In 2012 election, he switched to Yuseong District but defeated by Song Seok-chan during the PFA preselection. The party faced a huge defeat in the election, causing it to be merged into the ruling Saenuri Party (now Liberty Korea Party; LKP). He automatically became a member of the Saenuri, but did not active in politics till returned as an aid for Kim Moon-soo, the LKP candidate for Seoul mayorship in 2018 local elections.

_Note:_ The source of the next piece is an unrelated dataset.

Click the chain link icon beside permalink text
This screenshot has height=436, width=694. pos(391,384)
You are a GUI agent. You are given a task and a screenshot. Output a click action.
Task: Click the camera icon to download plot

Following the LKP's serious defeat in the local elections, its President Hong Joon-pyo stood his position down, led them to hold a snap leadership election in February 2019. Kim ran as a candidate for the Youth Chief but defeated by Shin Bo-ra. On 2 May, he shaved his hair along with the other LKP MPs as a part of protest boycotting the electoral reform of the ruling Democratic Party of Korea.

== Ideology ==
Kim mentioned that Koreans are the "greatest ethnic group in the earth", as well as urging the deportation of all illegal immigrants and Muslim refugees. While some newspapers describe his political views as far-right, he himself rejected the far-right label, adding that "the facts are now called as far-right hate speeches". He also holds a sceptical view towards centrism, citing that centrism is "unrealistic" and "impossible". He compared the centrist President Moon Jae-in to the far-left Venezuelan President Nicolás Maduro.

== Controversy ==
On 18 February 2019, Kim provoked a controversy while saying "What the hell is wrong with the President? I can't recognise the moron as our leader." during the LKP leadership election speech, which he targeted the President Moon Jae-in. The ruling Democratic Party criticised his remarks as "a disgusting hate speech full of barbaric McCarthyism". The Bareunmirae Party, a minor centre-right party, also accused that "it just shows the future of the visionless LKP".

== TV shows ==
- Couple (SBS, 2011) - as a Man No. 3

== Books ==
- Tuitions Are Fake (8 June 2010)
- Therefore We Are Studying, Notwithstanding We Are Studying (7 October 2010)
- Shortcuts of CSAT Mathematics (17 June 2011)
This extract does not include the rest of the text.